OTEANDO

Comprendiendo a Hipólito

En varias opor­tunidades se ha oído de­cir al expresi­dente Hipó­lito Mejía que no está de acuerdo con la retaliación contra expresidentes. Mu­chos se exprimen el cerebro buscándole una teleología a la expresión, otros, aspi­rantes a Hipolitólogos, se centran en analizarla en tér­minos semánticos, y otros, se atreven a señalar incluso que fuera bueno que Hipó­lito se buscará alguien que diera coherencia lógica a lo que llaman una posible tesis que, acaso sea valiosa, pe­ro Hipólito no tiene las ha­bilidades para estructurarla.

Pienso que al expresidente de seguro le hace feliz que lo que él diga produzca tantas conje­turas -razonables o no-, ya que ello demuestra que mantiene vigencia política e implica, de hecho, un reconocimiento a su persona y a su condición de hombre de Estado; asimismo, pienso que sabe lo que dice y le son indiferentes los colores y las formas que le asignen a sus palabras.

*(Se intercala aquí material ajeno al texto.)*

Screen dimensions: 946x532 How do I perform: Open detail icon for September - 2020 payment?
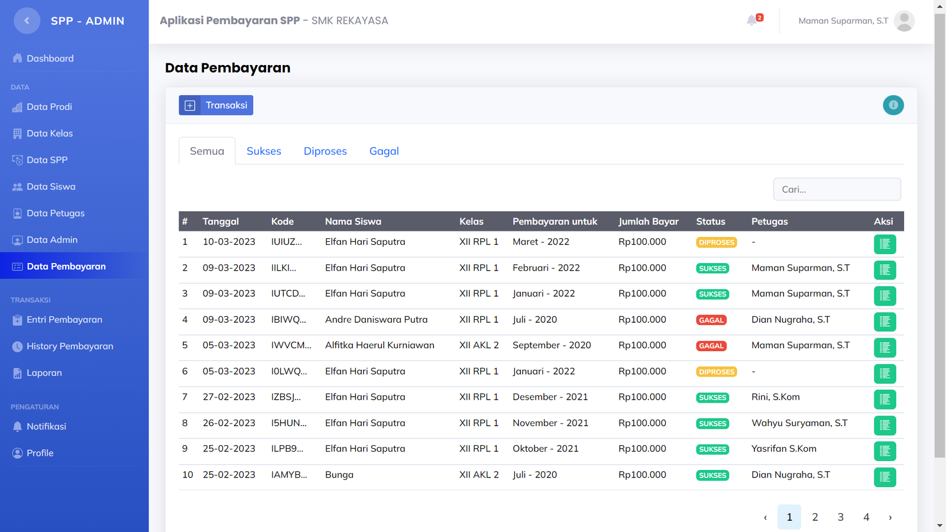[x=885, y=348]
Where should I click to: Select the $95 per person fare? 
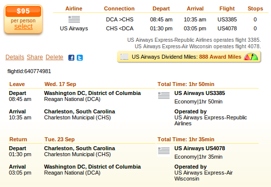click(x=23, y=26)
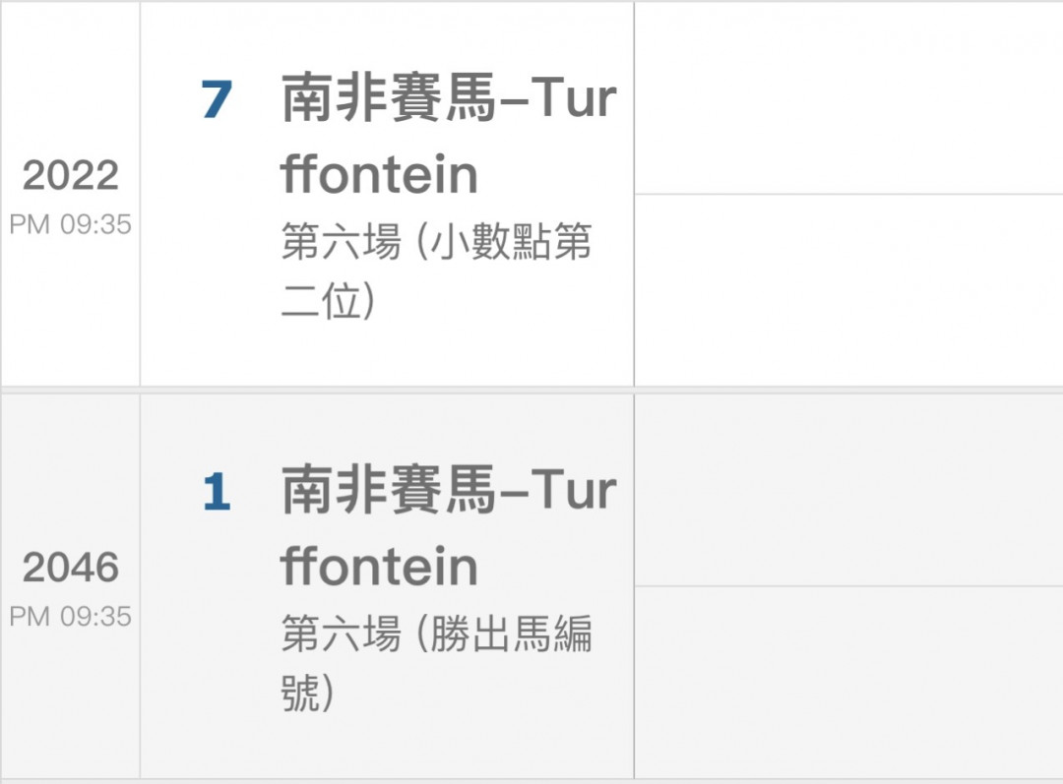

Hipólito es así, dice lo que piensa con franqueza y con un grado tal de rapidez que nadie se atrevería a rotu­lar como calculadas sus expre­siones (que las diga pensando en qué rentabilidad le podrían producir, por ejemplo).

Al haber ejercido el Estado, Hipólito le sacó un 100 a las lec­ciones que da. Sabe que ni aquí ni en ninguna latitud presidente alguno podría ejercer una fun­ción panóptica del Estado que excluya toda posibilidad de tra­vesuras por parte de quienes le acompañan, pero sobre todo aquí, donde todavía podemos afirmar que estamos estrenando la democracia y, por vía de con­secuencia, nuestras institucio­nes son muy débiles.

Pero más aún, considero que Hipólito, que ha oído hablar en el pasado a otros presidentes -de la primera y segunda olas democráticas del país- el mismo idioma, pero con otras palabras (borrón y cuenta nueva, gobierno de unidad na­cional, etc.), sabe que para lograr el despegue de una nación hay que sanar las heridas, interrum­pir la cadena del odio y promo­ver el perdón.

Yo me he atrevido, en varios espacios, a plantear lo del go­bierno de unidad nacional. Y ahí están los artículos donde repo­san mis propuestas. No es nada descabellado, he puesto el ejem­plo de Mandela; la semana pa­sada celebré el encuentro del presidente y treinta partidos. Y he llegado más lejos, he dicho que el presidente que se atreva a poner en práctica tal gobier­no, apartando de su entorno las garrapatas del odio, jamás tendría que mendigar una re­elección. Ni dos tampoco.